> READING PASSAGE:
Or apply ``remap_to_unit`` manually:

.. code-block:: python

   raw      = a.similarity(b)          # in [-1, 1]
   remapped = remap_to_unit(raw)        # in [0, 1]

Nearest-neighbour lookup
-------------------------

Find the closest match to a query in a small codebook:

.. code-block:: python

   codebook = {name: enc.generate() for name in ['red','green','blue','yellow']}
   query    = codebook['red'].bundle(enc.generate())   # noisy version of red

   best = max(codebook, key=lambda k: query.similarity(codebook[k]))
   print(best)   # red

For large codebooks (thousands of items), keep the codebook as one ``(D, N)``
batch and compare in a single vectorized call:

.. code-block:: python

   import numpy as np

   enc      = pyhdc.MAP_C(dimension=10_000)
   codebook = enc.generate(size=(10_000, 5_000))   # (D, N): 5000 items as columns
   query    = enc.generate()                        # (D,)

   sims     = enc.similarity(query, codebook)        # shape (5000,) broadcast
   best_idx = int(np.argmax(sims))
   print(best_idx)

   # Or stack the query as column 0 and use convention 3:
   stacked  = pyhdc.stack([query, codebook])          # (D, 5001)
   sims     = enc.similarity(stacked)                 # shape (5000,)

   # Pull specific candidates back out of the batch with select:
   top3     = codebook.select(np.argsort(sims)[-3:])  # (D, 3)

> INFORMATION SHOWN:
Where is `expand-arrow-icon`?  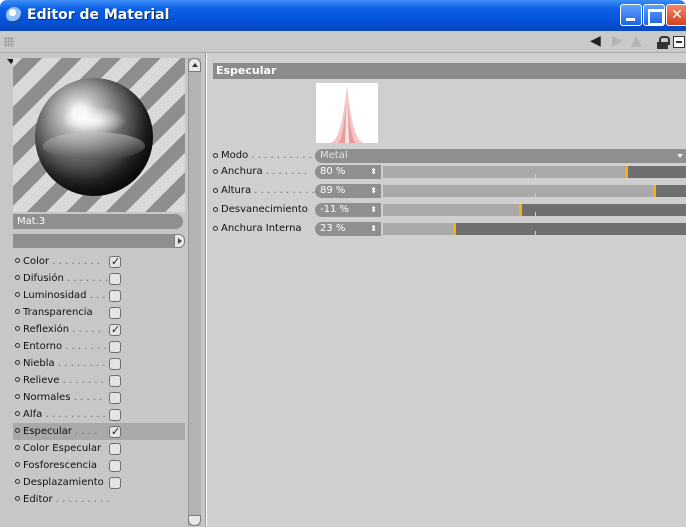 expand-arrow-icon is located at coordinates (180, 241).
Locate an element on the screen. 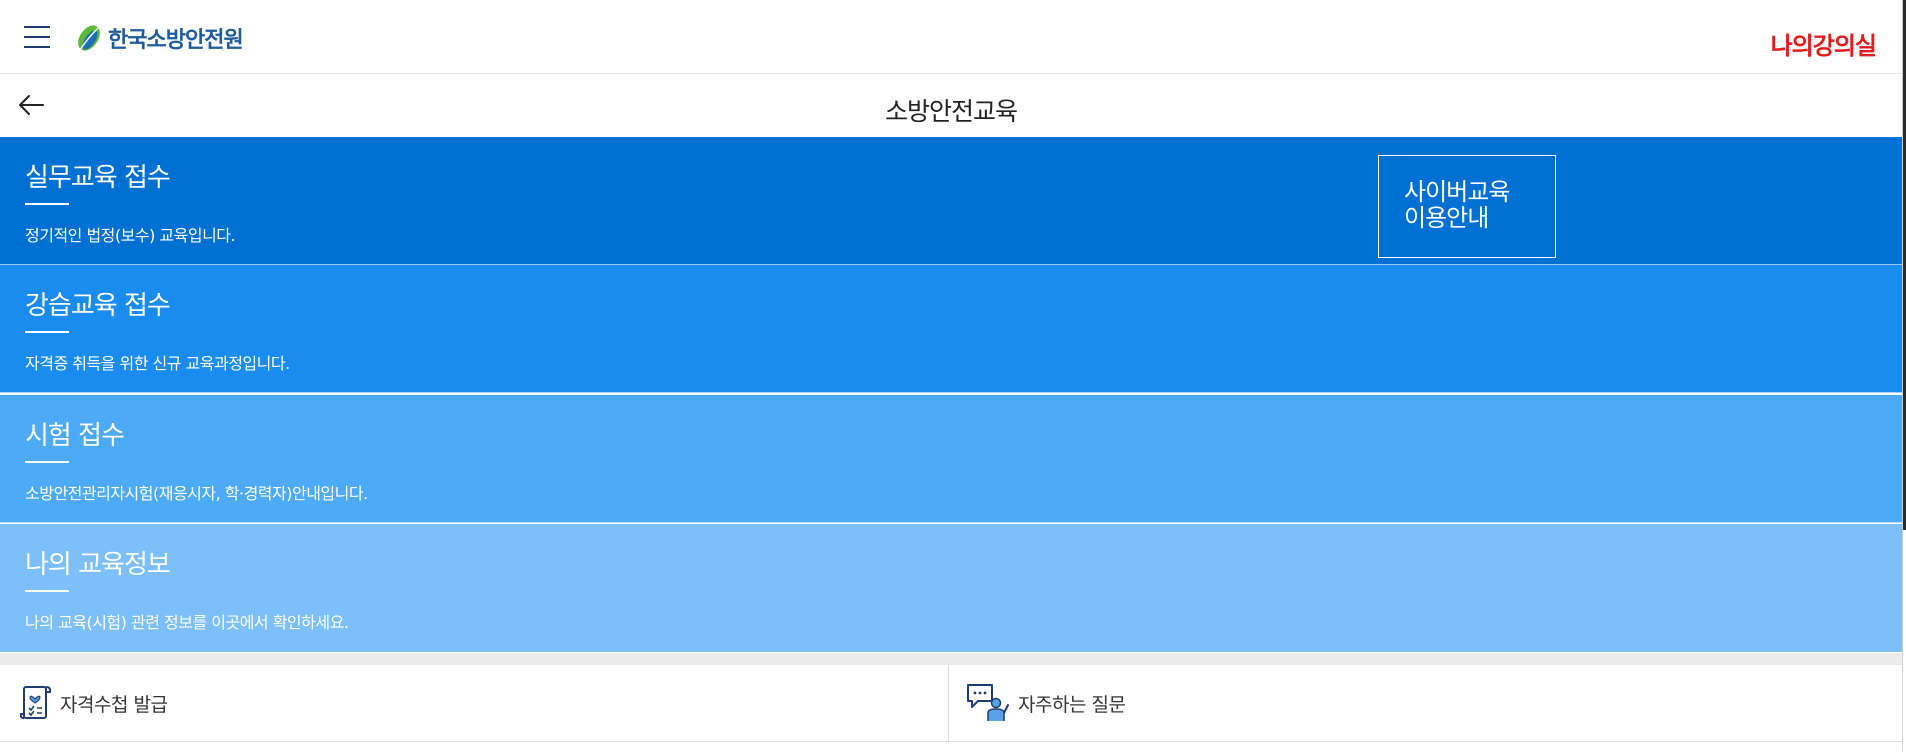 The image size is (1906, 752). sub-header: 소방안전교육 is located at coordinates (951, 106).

==

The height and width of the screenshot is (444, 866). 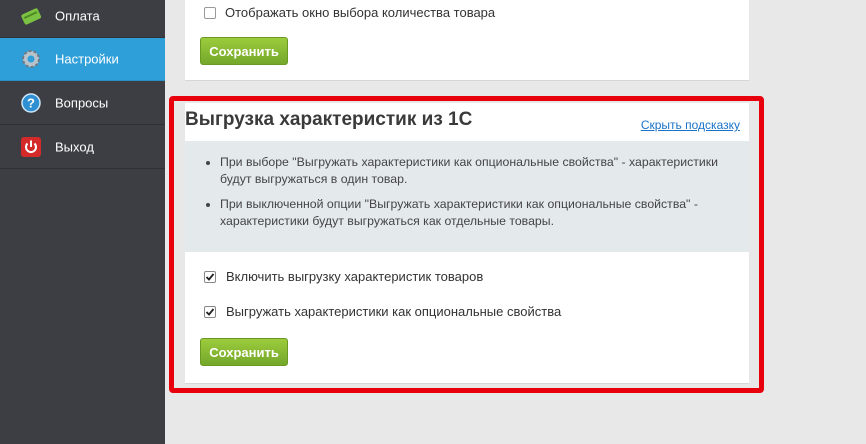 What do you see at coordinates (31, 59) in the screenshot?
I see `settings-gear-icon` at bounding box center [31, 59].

> TO-DO ITEM: Reproduce the whole documentation text on similarity and nearest-neighbor lookup word for word.

> THE ANSWER:
Or apply ``remap_to_unit`` manually:

.. code-block:: python

   raw      = a.similarity(b)          # in [-1, 1]
   remapped = remap_to_unit(raw)        # in [0, 1]

Nearest-neighbour lookup
-------------------------

Find the closest match to a query in a small codebook:

.. code-block:: python

   codebook = {name: enc.generate() for name in ['red','green','blue','yellow']}
   query    = codebook['red'].bundle(enc.generate())   # noisy version of red

   best = max(codebook, key=lambda k: query.similarity(codebook[k]))
   print(best)   # red

For large codebooks (thousands of items), keep the codebook as one ``(D, N)``
batch and compare in a single vectorized call:

.. code-block:: python

   import numpy as np

   enc      = pyhdc.MAP_C(dimension=10_000)
   codebook = enc.generate(size=(10_000, 5_000))   # (D, N): 5000 items as columns
   query    = enc.generate()                        # (D,)

   sims     = enc.similarity(query, codebook)        # shape (5000,) broadcast
   best_idx = int(np.argmax(sims))
   print(best_idx)

   # Or stack the query as column 0 and use convention 3:
   stacked  = pyhdc.stack([query, codebook])          # (D, 5001)
   sims     = enc.similarity(stacked)                 # shape (5000,)

   # Pull specific candidates back out of the batch with select:
   top3     = codebook.select(np.argsort(sims)[-3:])  # (D, 3)